Do you have same problem?

janwil commented on 2019-07-23 15:41

@apetresc, did a boot and clean git clone, but makepkg still gives the same error.

How should I debug this?

Best, Jan

apetresc commented on 2019-07-23 15:25

@janwil Hmm, interesting; I'm not sure, as I don't have access to an AMD GPU to test it myself.

One similar problem that is often the culprit - have you upgraded the kernel+headers since your last restart? This sort of thing sometimes occurs in those cases because leela-zero is being compiled against the newly-installed AMD headers, but executing against the old version of the module. If so, just try rebooting and let me know if that helps!

janwil commented on 2019-07-19 18:44

I have AMD RX 480 GPU which seems to be recognised during the test phase with OpenCL support working and everything, but then a test fails:

Started OpenCL SGEMM tuner. Will try 290 valid configurations. /home/janwil/Documents/install/leela-zero/PKGBUILD: line 39: 2209 Segmentation fault (core dumped) ./tests ==> ERROR: A failure occurred in check(). Aborting...

What am I missing?

Thanks in advance, Jan

sfranchi commented on 2019-01-13 16:07

Ah, success at last!

You were right @apetresc, that was the problem. It took me a few iterations of updating kernel/rebooting/reinstalling nvidia-390xx + opencl-nvidia-390xx but it finally passed the test.

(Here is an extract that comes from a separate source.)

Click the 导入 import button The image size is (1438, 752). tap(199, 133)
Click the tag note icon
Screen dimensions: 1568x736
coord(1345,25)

I would suggest adding a note to the PKGBUILD recommending users to make sure they have kernel and modules in sync before installing the program

sfranchi commented on 2019-01-13 08:09

@apetresc: Unfortunately that was not the problem, I am getting the same error in the tests phase

Do I have to do anything special to recompile the 390xx driver? I simply rebooted after the updates to the kernel were installed.

apetresc commented on 2019-01-01 19:48

@sfranchi: I've run this PGKBUILD with the nvidia390xx driver before, so I don't think it's that...

The only times I've encountered your error message before, it's always been for the same reason: I'd recompiled my nvidia driver module after upgrading my kernel but before rebooting into that updated kernel. Since the module compiled against the headers of the installed kernel, not the running one, it would fail to load with exactly that error until I rebooted so that the two matched again.

It's a bit of a long shot, but could that be the cause of your issue here?